И что за возмутительная недобросовестность обманывать себя, обманывать других, льстить людям, ясно сознавая, что им льстить не за что, и все из-за чего же? Из-за того, чтобы показать, что вот у нас есть народ, готовый к социально-демократической революции, тогда как это совершенно неправда. Говорят, расколсила. Пожалуй, но ведь «сила — ума могила». А еще верно и то, что раскол вовсе не сила, а толпа. Сила общественная не слагается без известных элементов, и прежде всего без единства, без солидарности стремлений. А раскол в чем солидарен: в ненависти к духовенству господствующей церкви и в неуважении к чиновникам, теснившим и угнетавшим раскол. Ну, а дайте этому расколу такое же право гражданственности, какое имеет в России лютеранин, евангелист и католик, и тогда в чем же будет выражаться его ненависть? В чем сопелковский вечный бегун будет солидарен с оседлым домовитым поморцем, духовный христианин, отвергающий все таинства и чтущий выше всего общечеловеческие достоинства, с филипповцем, обтирающим и окуривающим ручку двери, к которой прикасался еретик? Какая тут солидарность? Какая здесь возможность согласия? Они и теперь друг другу на след не наступают и козлы дерут. А теперь им запрещен гласный спор или печатная полемика; теперь они, составляя секретные соборы, не боясь огласки, чуть не до выволочки доходят (без чего даже не обошелся и последний московский собор против Павла, так называемый морозовский), ну а как они повели бы себя на свободе? Что ж это за сила, неспособная соединиться? «Общее вече» часто помещает известия о соединении некоторых разнокалиберных раскольничьих обществ, но, к сожалению, эти соединения происходят только в вече, а на земле русской мы их не видим. В земле русской соединения эти представляются, как вода во облацех небесных.

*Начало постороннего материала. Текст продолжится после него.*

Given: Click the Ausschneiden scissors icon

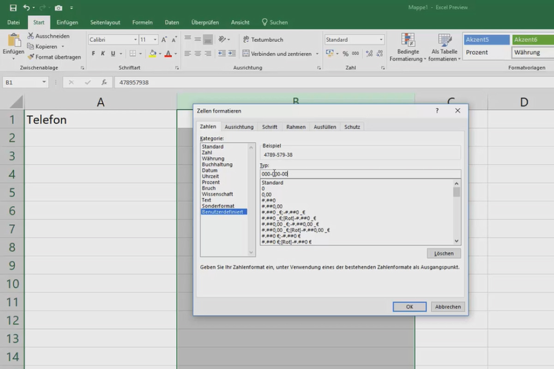Looking at the screenshot, I should (31, 36).
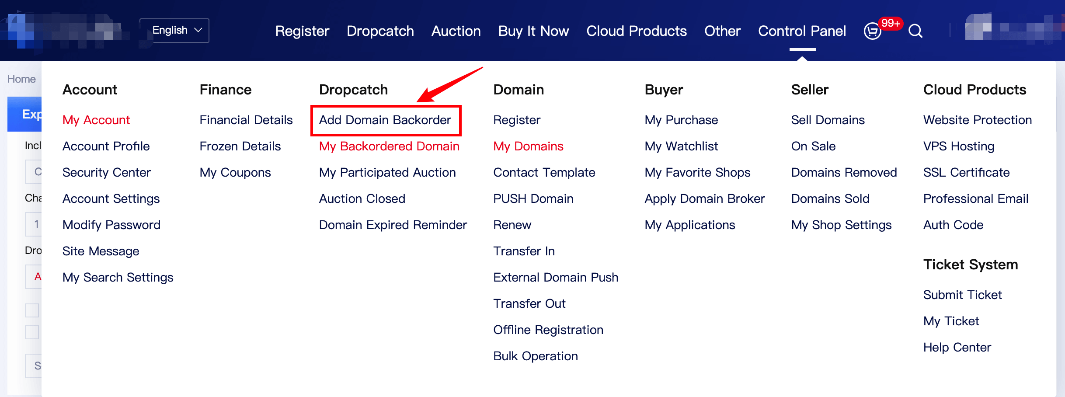
Task: Open Bulk Operation for domains
Action: [x=535, y=356]
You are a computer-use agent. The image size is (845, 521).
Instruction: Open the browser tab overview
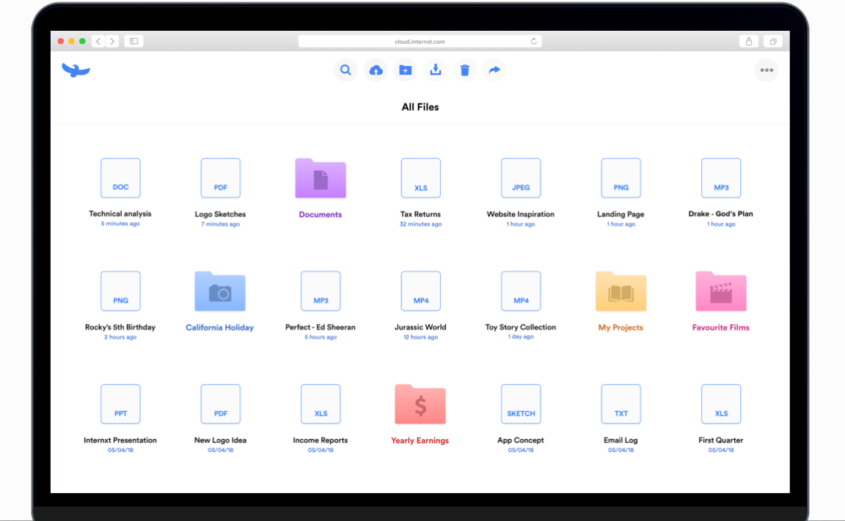pyautogui.click(x=772, y=41)
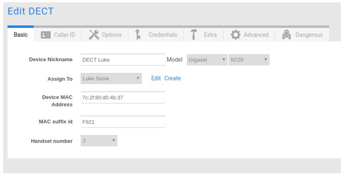
Task: Expand the N720 model dropdown
Action: pos(248,60)
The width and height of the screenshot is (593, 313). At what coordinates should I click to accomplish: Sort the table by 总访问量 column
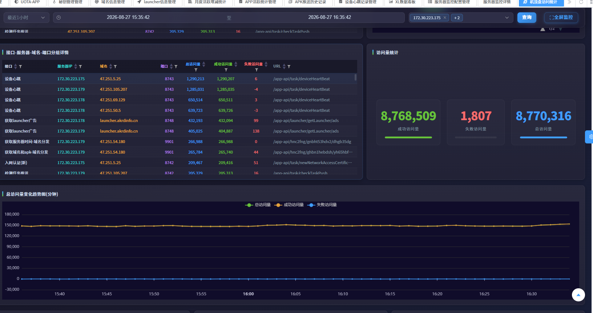204,64
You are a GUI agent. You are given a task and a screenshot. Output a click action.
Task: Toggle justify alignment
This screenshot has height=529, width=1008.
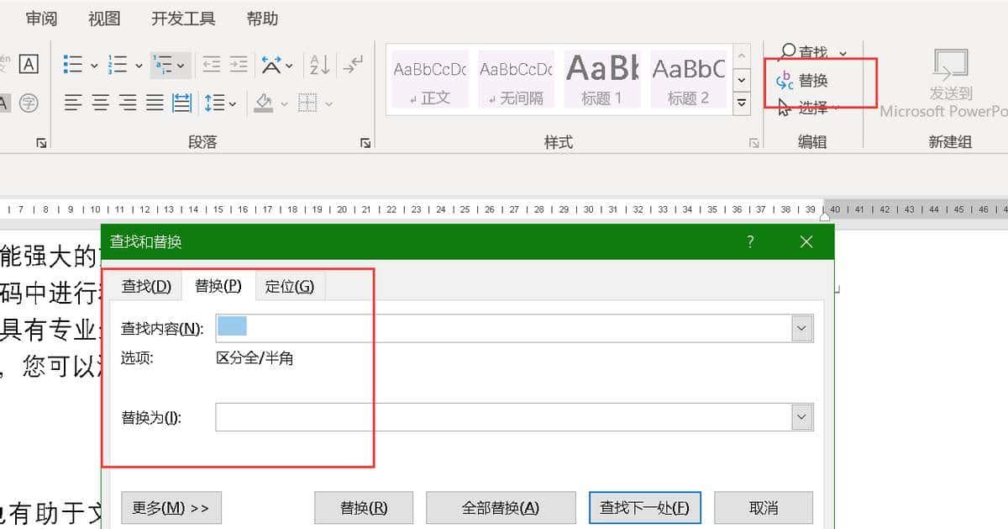tap(155, 103)
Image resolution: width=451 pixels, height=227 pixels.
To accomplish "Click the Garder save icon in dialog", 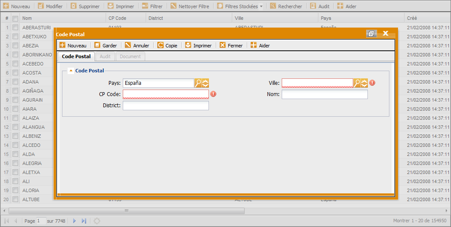I will (x=97, y=45).
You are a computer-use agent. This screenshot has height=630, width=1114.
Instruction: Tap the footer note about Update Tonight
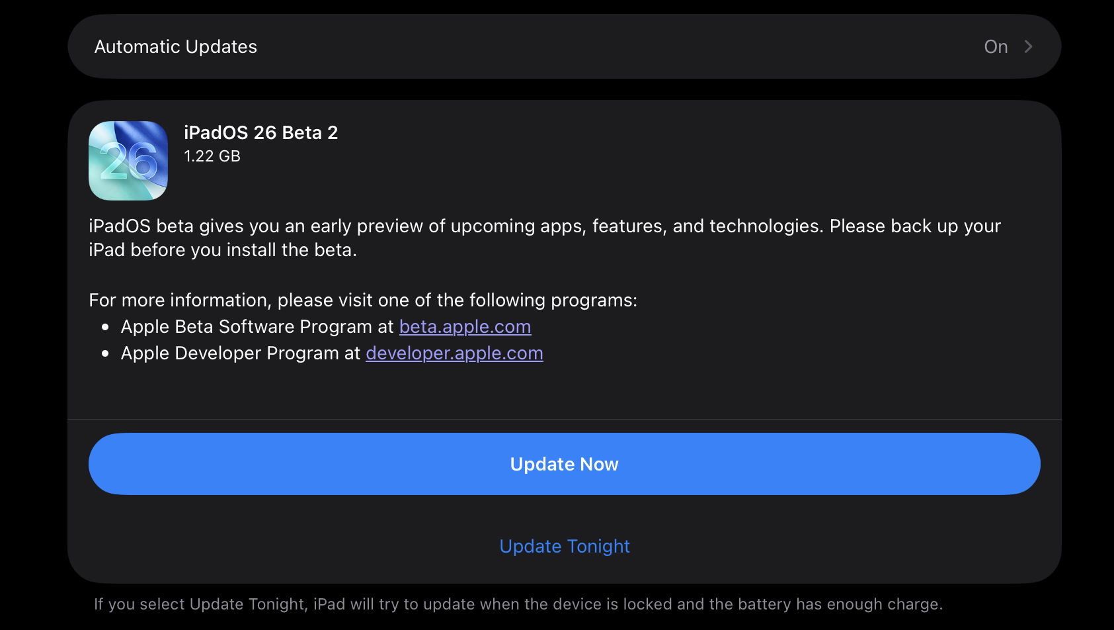pyautogui.click(x=518, y=604)
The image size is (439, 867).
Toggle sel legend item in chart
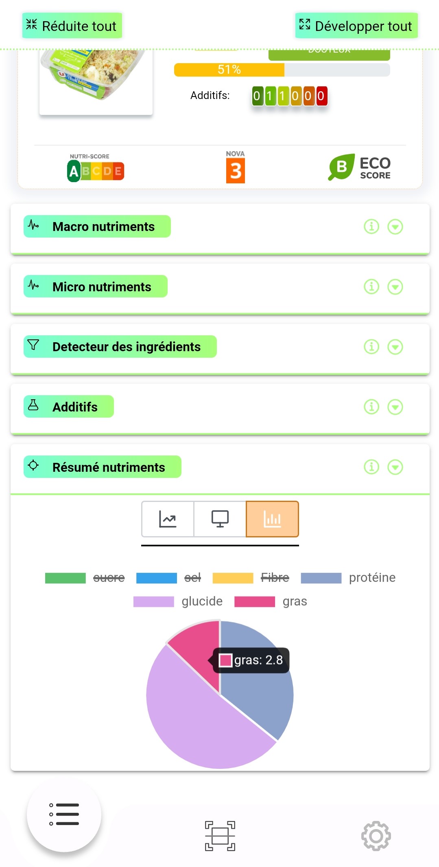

Было такое дело (пример будет весьма не частный): писал я для одного лица записку по вопросу о раскольничьем образовании. При этом случае мне во многом помогали некоторые из моих приятелей древлей веры. Помогая мне в этом деле, они сами незаметно в него втянулись и очень им заинтересовались.

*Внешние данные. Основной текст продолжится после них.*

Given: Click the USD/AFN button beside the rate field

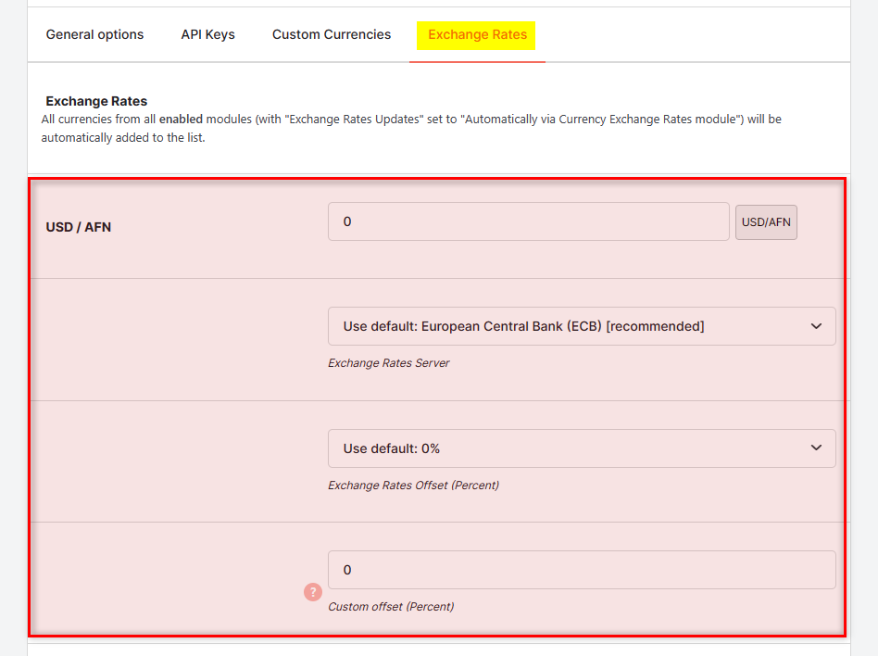Looking at the screenshot, I should coord(766,222).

— Что если б вы к нам на вечерок-ба, да своих-ба, кого-нибудь, а мы-ба своих, да посоветываться, как в самом деле нам робят-то учить?

Я не пошел, а пригласил к себе. Собралось: поморцев трое (один богач и два начетчика), федосеевца два (один богач и один начетчик), павловца два (оба начетчики), рижской федосеевской поморщины или, лучше, римской бестолковщины два (богач и начетчик). Дело происходит на Васильевском острове в 5-й линии, квартира представляет восемь свободных комнат, из которых в одной стол, самовар, свеча, древляя икона с лампадой, несколько толстых и много тонких книг. Начетчики с своими стаканами, богачи миршат. Все это был народ слишком умный для того, чтобы толковать о соединении в каком-нибудь общем смысле, например о соединении федосеевщины, филипповщины и поморства в одну древнюю церковь, без духовенства. Тут просто дело было о том, что вот, если Создатель явит свою милость насчет школ, то как тут быть? Школы всемерно нужны, а дело непривычное: как их наладить? чему в них учить? и чем их наконец содержать там, где община рассыпалась и денежных средств, принадлежащих обществу, нет.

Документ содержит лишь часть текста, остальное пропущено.